Hacker News new | ask | show | jobs
by modalduality 3229 days ago
Good article (didn't realize there were other kinds of lookaround), but maybe the bottom should link to well-tested standards-based regexes instead.

    URL: ^(((http|https|ftp):\/\/)?([[a-zA-Z0-9]\-\.])+(\.)([[a-zA-Z0-9]]){2,4}([[a-zA-Z0-9]\/+=%&_\.~?\-]*))*$
I recently encountered a case where a URL had an underscore at the end of a subdomain name. It seems underscores are okay anywhere else, but while my friend on Windows was able to load the website, I wasn't (on Linux) using Firefox, curl, remote screenshot service which presumably ran Linux etc. According to various RFCs, they should be okay anywhere within the subdomain name.

Has anyone encountered this behavior? Couldn't find anything on the internet; maybe it's just my computer?

4 comments

It seems to mostly come down to differences in how things are defined. DNS itself can handle almost arbitrary data https://tools.ietf.org/html/rfc2181#section-11, while an Internet Hostname was defined to be more strict https://tools.ietf.org/html/rfc1123#section-2. The same issue also exists with dashes at the end of domain components.

I'm not enough of a history boffin to know how Microsoft came to support it differently (perhaps something from the Netbios and NT era). At this point in time though, I don't see either party changing their default validations to agree on a single definition.

Edit: If you're curious, this is the first commit that appears to be the first glibc commit limiting dashes at the end of URLS https://sourceware.org/git/?p=glibc.git;a=commitdiff;h=fa0bc.... I don't know about BSD libc, or windows however.

Wait a second...does this imply that if I put downloads that should only be of interest to our Windows customers on a server named something like downloads_.ourdomain.com, it might keep out all those annoying bots that ignore robots.txt and make a lot of noise in my logs? I'm guessing that most of the bots are not running on Windows.
That's a pretty bad idea, you shouldn't rely on this kind of stuff.

If there are people running OSX or Linux that want Windows downloads, or someone is behind a captive portal or proxy (like squid), they probably won't be able to reach it anymore.

If you have a real problem with bots, I'd look at what IPs they are coming from, and how often they try to connect. Something like IP blacklisting, or fail2ban might work for your use case.

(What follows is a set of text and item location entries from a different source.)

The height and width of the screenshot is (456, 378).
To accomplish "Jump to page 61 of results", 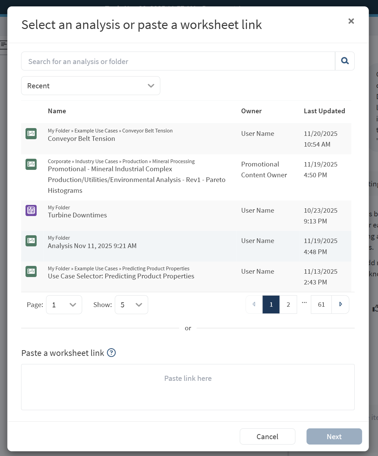I will [321, 305].
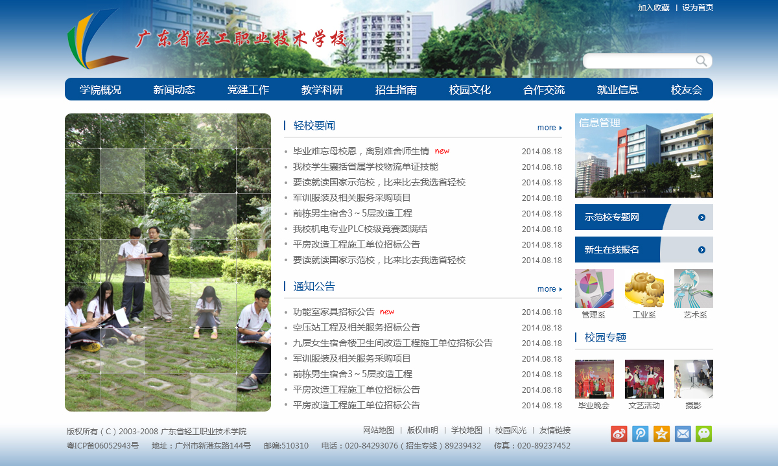The image size is (778, 466).
Task: Click the arrow icon on 示范校专题网
Action: (701, 217)
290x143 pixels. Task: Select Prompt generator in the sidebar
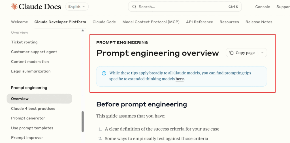pyautogui.click(x=28, y=118)
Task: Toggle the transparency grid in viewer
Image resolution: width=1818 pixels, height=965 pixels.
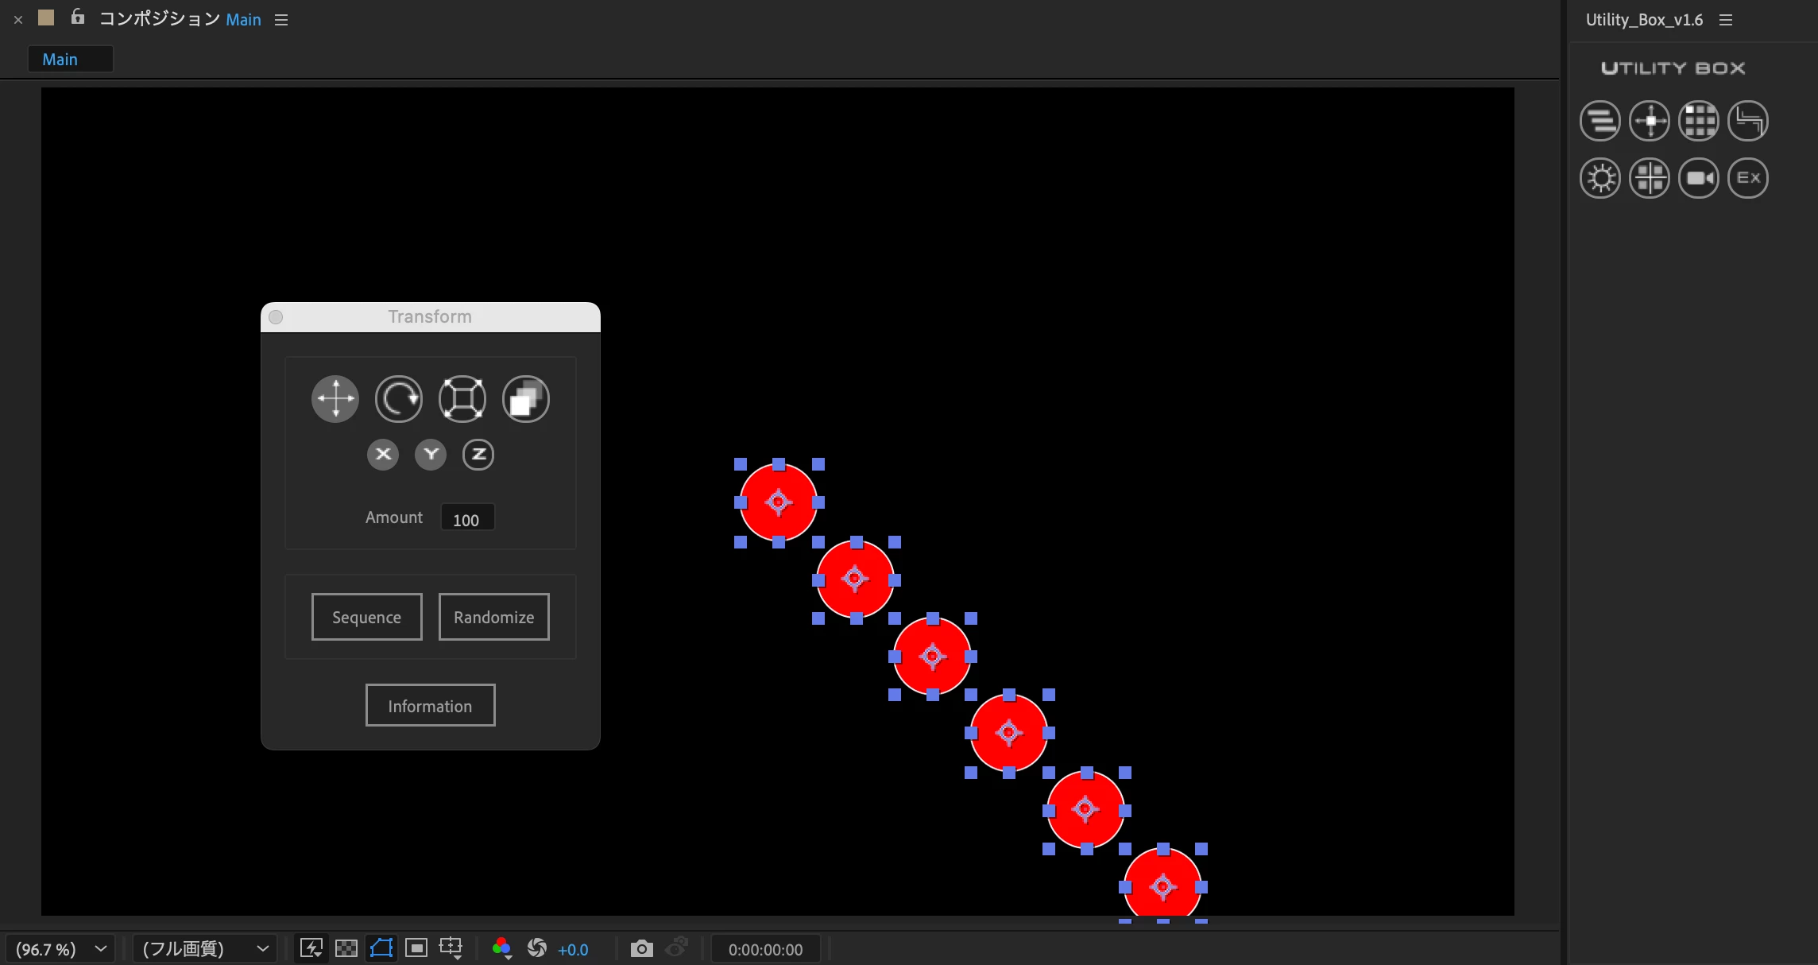Action: [346, 948]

Wow, how did you find that commit?
Both git and this git web view allow you to view all the commits that have modified just that file. Eg. https://sourceware.org/git/?p=glibc.git;a=history;f=resolv/r.... So it's a simple matter of looking at the diffs between commits.

Of course that's assuming you know the right file, which is often the harder problem.

Yes, I feel that the "Bonus" section (with no explanation even) is rather encouraging beginners to mis-use regular expressions in general, and - more specifically - contains errors.
I personally avoid regexes where possible, including in this situation. IMO the right way to validate a URL is to feed it to a URL parser and see if it errors out. I can see errors in this regex right away - and in many other regexes you find from Googling. People just drop them into their codebase and their eyes glaze over when you ask them whether or not it's actually correct. How many websites fail on user+whatever@gmail.com because they copied a bad regex?
hmm interesting, do you still have the domain/url? You could search for it in your history using regex :)